# Outdoor Kitchen Door Hinge Cracked (Picture)



## Kevin K (Jan 31, 2011)

Anyone successfully repair this problem without replacing the whole door? I was reading a topic from a couple of years ago with one post being dealer replaced the whole door but now it won't close right (copied that topic's picture below). I would like to repair it myself - do it right. The hinge is riveted to the door frame on both sides. It looks like the door may slide out of its hinge. If I could at least get the door and the damaged hinge off the RV without drilling out all of the rivets it may work. Thoughts? Where would I source a hinge like the factory - preferably one that is stronger


----------



## Gaffer222 (Mar 23, 2014)

Kevin K said:


> Anyone successfully repair this problem without replacing the whole door?
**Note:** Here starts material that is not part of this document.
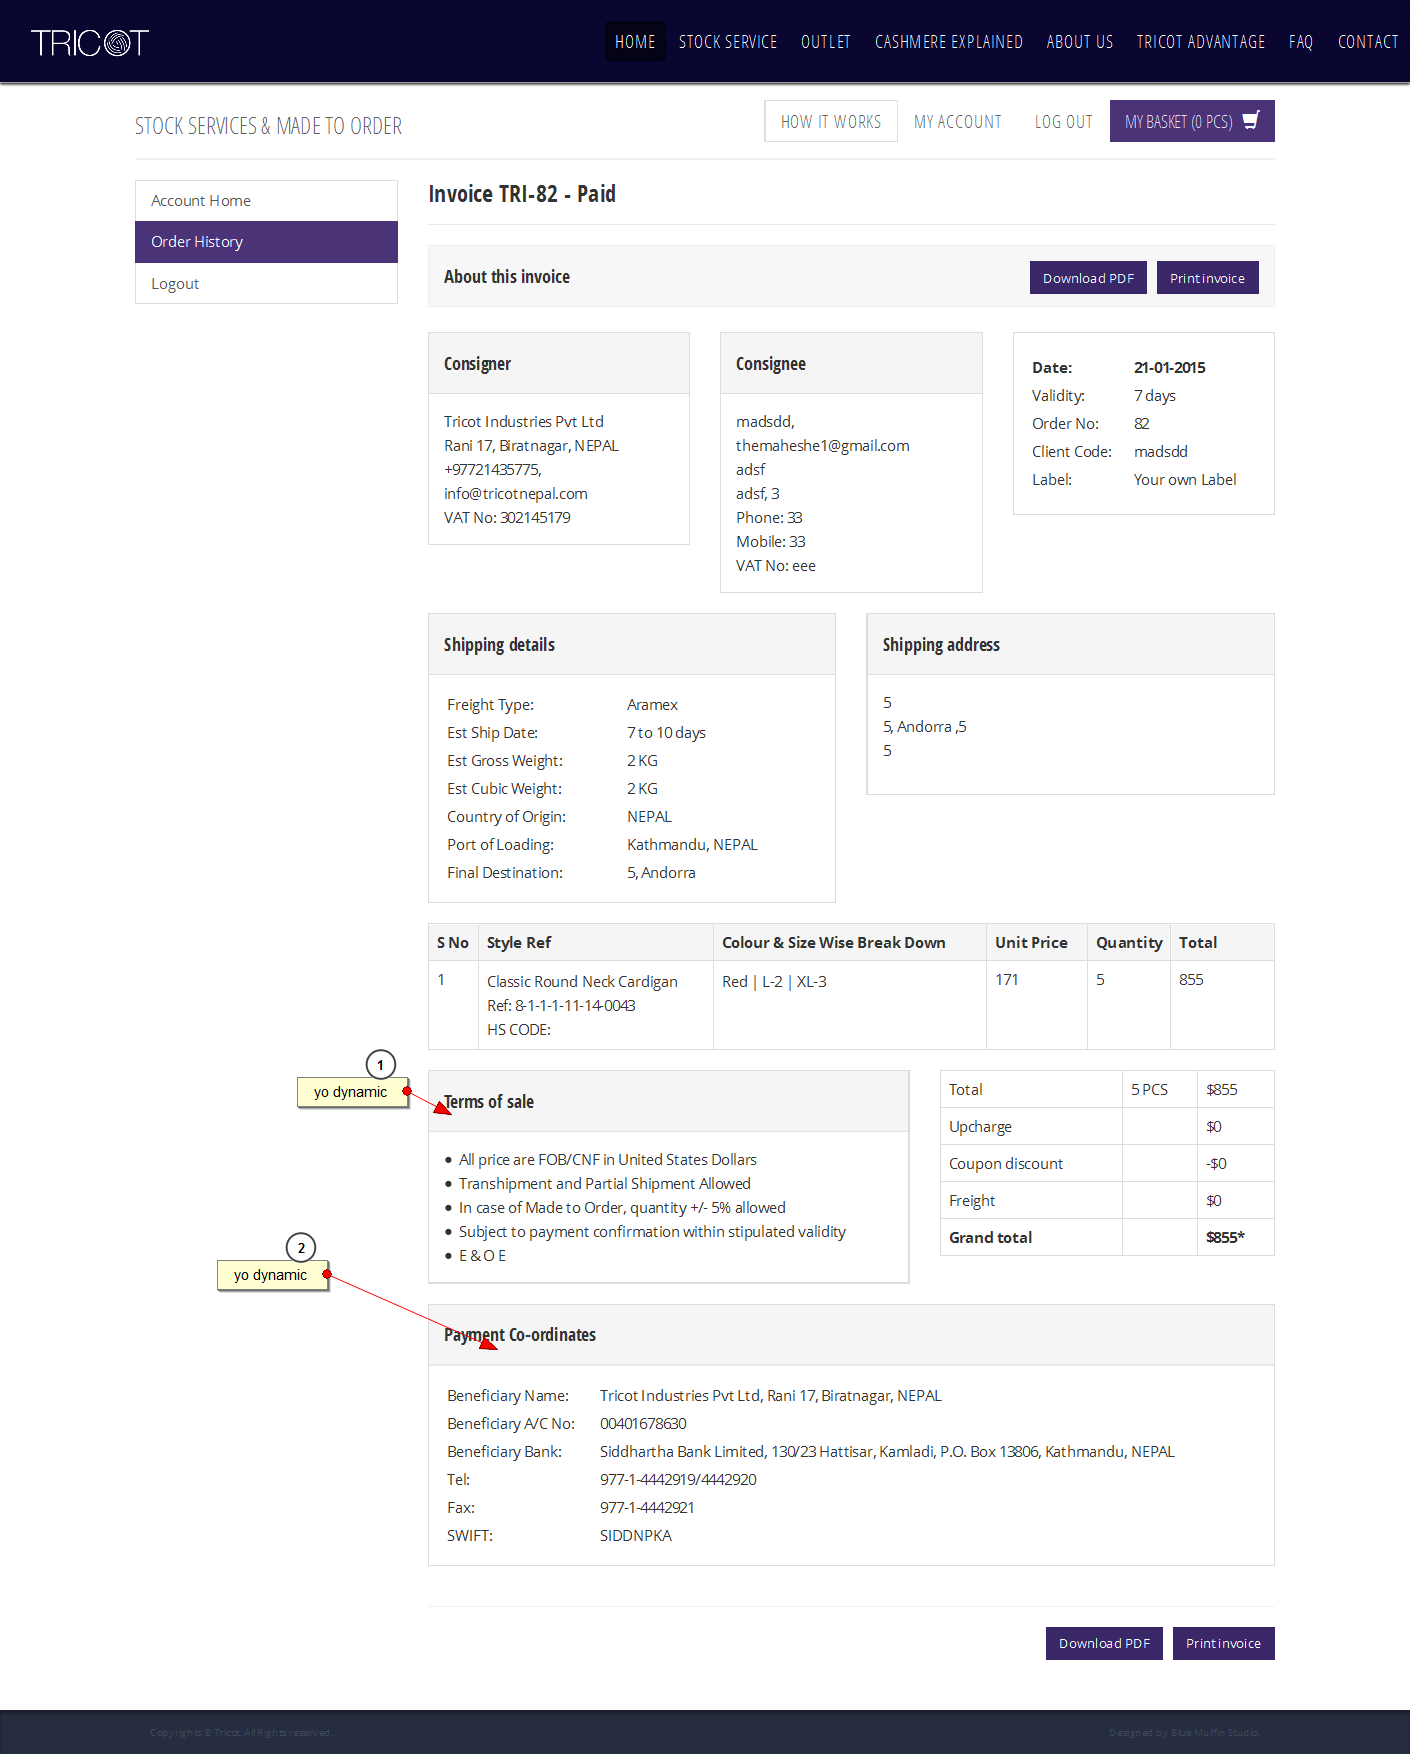Select Order History in sidebar
The height and width of the screenshot is (1754, 1410).
point(197,242)
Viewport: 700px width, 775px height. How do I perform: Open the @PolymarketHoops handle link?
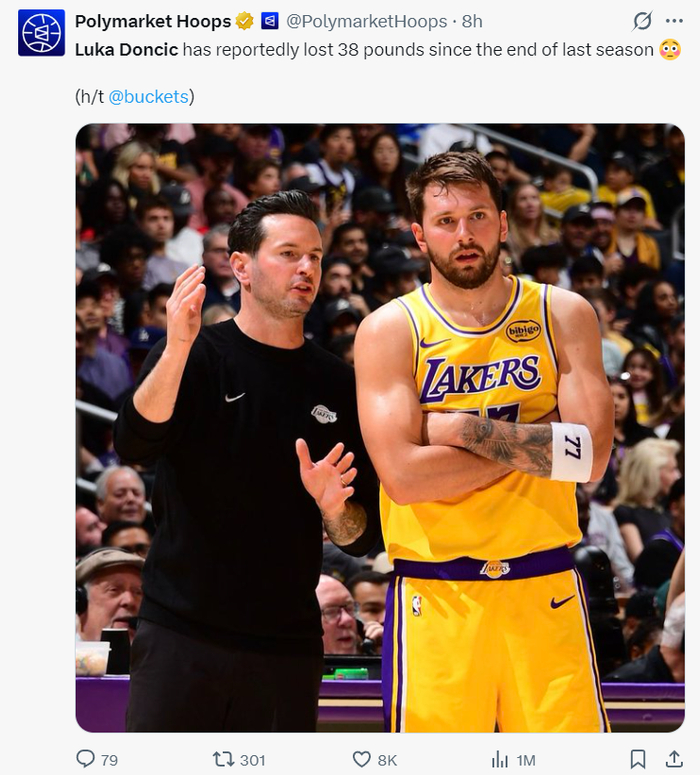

I was reading a topic from a couple of years ago with one post being dealer replaced the whole door but now it won't close right (copied that topic's picture below). I would like to repair it myself - do it right. The hinge is riveted to the door frame on both sides. It looks like the door may slide out of its hinge. If I could at least get the door and the damaged hinge off the RV without drilling out all of the rivets it may work. Thoughts? Where would I source a hinge like the factory - preferably one that is stronger


If you remove or drill out the set screw on one side of the hinge, you can slide the door part out of the hinge.


----------



## Kevin K (Jan 31, 2011)

I got the door off the RV. Does anyone know where I can get this hinge? What type of hinge is this?


----------